_SELECTED TEXT_

On September 8, 1987, Ghartey filed the complaint at issue here, alleging two causes of action. In her first cause of action, she alleged that the Hospital had wrongfully discharged her and that the Union had breached its duty of fair representation. In her second cause of action, she claimed that Quinn and Paul had intentionally interfered with her employment relationship with the Hospital.

The appellees filed pre-answer motions seeking dismissal of the complaint. The Union argued that the claim should be dismissed as untimely and, in the alternative, that Ghartey’s demand for punitive damages should be dismissed. The Hospital, Quinn and Paul made the same arguments, together with the contention that the cause of action against Quinn and Paul was preempted by section 301 of the Labor Management Relations Act, 1947, 29 U.S.C. § 185 (1982).

The district court, in a Memorandum and Order dated May 27,1988 [1988 WL 68766], held that the cause of action against the Hospital and the Union was barred by the six month statute of limitations. The court also declined to exercise jurisdiction over the second cause of action, which asserted a pendent state law claim against Quinn and Paul. Judgment for the defendants was entered on June 6, 1988, and the case was dismissed.

In this appeal, Ghartey argues that the district court erred in holding her first cause of action time-barred. She maintains that her cause of action against the Hospital and the Union accrued no earlier than the day the arbitrator issued the award, March 9, 1987, and perhaps even later, when she received notice of the award. Thus, she argues, her filing of the com[162]*162plaint on September 8, 1987 was within the six month statute of limitations period. We agree that the statute of limitations does not bar Ghartey’s claim, and we therefore reverse the judgment of the district court and remand the case for further proceedings.

_PROBLEM DESCRIPTION_
Reproduce the portion of the court opinion on Ghartey's complaint starting at "The appellees filed" and ending at "case was dismissed.", word for word.

_DATASET ENTRIES_

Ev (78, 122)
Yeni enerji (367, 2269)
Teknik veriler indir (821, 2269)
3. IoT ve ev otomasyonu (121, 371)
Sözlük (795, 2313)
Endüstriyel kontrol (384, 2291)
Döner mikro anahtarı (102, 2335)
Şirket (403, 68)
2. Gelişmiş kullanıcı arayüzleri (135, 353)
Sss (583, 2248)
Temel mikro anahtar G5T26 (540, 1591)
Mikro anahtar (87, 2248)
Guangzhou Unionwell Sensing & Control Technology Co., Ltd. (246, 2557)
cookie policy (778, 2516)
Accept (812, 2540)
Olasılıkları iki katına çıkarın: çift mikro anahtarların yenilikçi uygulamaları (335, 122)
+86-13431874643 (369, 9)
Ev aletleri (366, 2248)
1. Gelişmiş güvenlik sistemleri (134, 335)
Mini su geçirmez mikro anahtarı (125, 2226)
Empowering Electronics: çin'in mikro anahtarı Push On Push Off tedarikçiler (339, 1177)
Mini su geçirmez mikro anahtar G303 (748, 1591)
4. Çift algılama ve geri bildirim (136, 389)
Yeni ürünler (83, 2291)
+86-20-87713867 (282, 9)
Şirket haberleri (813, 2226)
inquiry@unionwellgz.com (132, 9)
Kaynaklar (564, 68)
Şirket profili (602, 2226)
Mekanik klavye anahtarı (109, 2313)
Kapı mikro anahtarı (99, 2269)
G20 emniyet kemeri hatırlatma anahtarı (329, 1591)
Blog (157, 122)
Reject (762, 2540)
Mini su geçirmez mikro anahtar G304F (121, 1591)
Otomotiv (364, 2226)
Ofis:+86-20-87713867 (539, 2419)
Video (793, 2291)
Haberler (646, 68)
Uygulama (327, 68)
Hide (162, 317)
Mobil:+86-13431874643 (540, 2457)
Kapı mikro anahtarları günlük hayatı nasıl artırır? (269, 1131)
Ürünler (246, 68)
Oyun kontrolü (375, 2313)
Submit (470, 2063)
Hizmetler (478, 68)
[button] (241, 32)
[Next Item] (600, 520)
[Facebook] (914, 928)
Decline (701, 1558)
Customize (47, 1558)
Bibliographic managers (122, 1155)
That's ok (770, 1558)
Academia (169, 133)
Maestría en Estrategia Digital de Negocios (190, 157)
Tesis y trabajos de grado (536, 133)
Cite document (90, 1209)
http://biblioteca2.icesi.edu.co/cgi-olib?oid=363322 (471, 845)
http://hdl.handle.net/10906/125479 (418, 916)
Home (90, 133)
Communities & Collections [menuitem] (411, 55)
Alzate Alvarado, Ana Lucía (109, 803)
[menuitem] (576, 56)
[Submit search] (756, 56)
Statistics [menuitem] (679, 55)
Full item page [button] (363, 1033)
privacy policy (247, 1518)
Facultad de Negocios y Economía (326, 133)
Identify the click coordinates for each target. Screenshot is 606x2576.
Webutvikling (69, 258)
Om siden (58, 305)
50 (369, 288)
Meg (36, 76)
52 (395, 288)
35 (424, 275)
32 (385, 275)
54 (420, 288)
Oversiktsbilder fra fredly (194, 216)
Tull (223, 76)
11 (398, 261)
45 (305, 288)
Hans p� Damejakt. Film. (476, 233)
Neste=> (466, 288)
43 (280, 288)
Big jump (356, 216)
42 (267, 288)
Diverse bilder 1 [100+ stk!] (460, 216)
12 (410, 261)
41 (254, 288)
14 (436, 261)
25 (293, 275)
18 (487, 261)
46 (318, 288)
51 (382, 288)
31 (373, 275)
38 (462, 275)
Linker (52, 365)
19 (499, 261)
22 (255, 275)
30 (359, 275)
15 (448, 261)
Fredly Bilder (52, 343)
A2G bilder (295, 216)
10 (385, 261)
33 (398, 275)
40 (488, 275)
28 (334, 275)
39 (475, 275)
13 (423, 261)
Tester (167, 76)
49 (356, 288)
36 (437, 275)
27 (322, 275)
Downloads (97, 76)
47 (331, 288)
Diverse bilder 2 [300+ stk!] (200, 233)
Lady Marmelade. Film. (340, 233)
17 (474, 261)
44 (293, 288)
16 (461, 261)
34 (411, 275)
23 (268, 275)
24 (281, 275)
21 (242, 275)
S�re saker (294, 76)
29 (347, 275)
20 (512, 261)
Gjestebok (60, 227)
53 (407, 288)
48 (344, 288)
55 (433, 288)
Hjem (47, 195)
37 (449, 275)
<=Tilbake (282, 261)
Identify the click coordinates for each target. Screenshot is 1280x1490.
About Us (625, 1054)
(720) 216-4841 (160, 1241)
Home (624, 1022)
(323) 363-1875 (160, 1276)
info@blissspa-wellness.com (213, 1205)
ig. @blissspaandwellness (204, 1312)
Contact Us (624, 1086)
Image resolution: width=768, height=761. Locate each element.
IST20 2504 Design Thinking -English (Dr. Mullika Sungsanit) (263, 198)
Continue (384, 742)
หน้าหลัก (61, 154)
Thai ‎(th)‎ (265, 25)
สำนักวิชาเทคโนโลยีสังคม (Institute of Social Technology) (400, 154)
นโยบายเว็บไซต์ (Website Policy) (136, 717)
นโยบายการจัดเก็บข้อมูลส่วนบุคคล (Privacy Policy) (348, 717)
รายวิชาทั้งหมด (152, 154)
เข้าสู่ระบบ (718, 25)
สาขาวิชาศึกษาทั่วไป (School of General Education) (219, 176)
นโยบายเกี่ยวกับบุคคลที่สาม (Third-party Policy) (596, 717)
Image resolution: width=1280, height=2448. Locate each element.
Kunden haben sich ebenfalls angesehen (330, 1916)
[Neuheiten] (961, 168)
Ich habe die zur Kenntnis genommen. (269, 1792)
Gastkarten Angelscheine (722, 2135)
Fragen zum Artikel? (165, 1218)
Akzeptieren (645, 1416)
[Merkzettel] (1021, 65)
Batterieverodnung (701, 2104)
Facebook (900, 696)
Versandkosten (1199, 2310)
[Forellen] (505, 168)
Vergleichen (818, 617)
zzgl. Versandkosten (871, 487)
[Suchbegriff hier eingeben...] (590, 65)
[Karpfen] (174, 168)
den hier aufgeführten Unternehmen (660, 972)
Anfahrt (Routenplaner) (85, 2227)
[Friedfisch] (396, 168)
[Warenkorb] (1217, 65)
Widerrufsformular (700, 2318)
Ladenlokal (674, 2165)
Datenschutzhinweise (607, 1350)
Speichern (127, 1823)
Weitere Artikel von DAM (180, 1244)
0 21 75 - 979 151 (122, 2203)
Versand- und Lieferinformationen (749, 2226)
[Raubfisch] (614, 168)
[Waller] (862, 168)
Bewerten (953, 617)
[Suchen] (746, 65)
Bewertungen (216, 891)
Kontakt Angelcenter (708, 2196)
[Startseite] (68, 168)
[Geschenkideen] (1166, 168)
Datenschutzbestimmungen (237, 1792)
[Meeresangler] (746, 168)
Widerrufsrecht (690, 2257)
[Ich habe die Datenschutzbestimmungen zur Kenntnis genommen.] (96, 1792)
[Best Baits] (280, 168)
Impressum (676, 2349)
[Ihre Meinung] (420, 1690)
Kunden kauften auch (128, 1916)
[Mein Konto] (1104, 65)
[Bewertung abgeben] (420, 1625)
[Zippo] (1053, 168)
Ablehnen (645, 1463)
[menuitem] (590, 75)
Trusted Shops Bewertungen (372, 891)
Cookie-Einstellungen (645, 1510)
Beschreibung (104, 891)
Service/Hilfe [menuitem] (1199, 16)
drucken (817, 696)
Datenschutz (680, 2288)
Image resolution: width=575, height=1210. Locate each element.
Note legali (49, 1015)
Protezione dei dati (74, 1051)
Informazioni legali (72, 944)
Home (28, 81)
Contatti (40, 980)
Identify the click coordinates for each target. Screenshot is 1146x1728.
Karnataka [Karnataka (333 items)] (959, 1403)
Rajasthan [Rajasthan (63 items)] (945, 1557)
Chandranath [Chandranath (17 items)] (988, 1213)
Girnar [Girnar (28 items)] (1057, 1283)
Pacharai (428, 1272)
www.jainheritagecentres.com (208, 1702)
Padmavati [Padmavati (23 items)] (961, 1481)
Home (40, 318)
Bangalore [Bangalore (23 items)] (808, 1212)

_ANSWER SPACE_
The appellees filed pre-answer motions seeking dismissal of the complaint. The Union argued that the claim should be dismissed as untimely and, in the alternative, that Ghartey’s demand for punitive damages should be dismissed. The Hospital, Quinn and Paul made the same arguments, together with the contention that the cause of action against Quinn and Paul was preempted by section 301 of the Labor Management Relations Act, 1947, 29 U.S.C. § 185 (1982).

The district court, in a Memorandum and Order dated May 27,1988 [1988 WL 68766], held that the cause of action against the Hospital and the Union was barred by the six month statute of limitations. The court also declined to exercise jurisdiction over the second cause of action, which asserted a pendent state law claim against Quinn and Paul. Judgment for the defendants was entered on June 6, 1988, and the case was dismissed.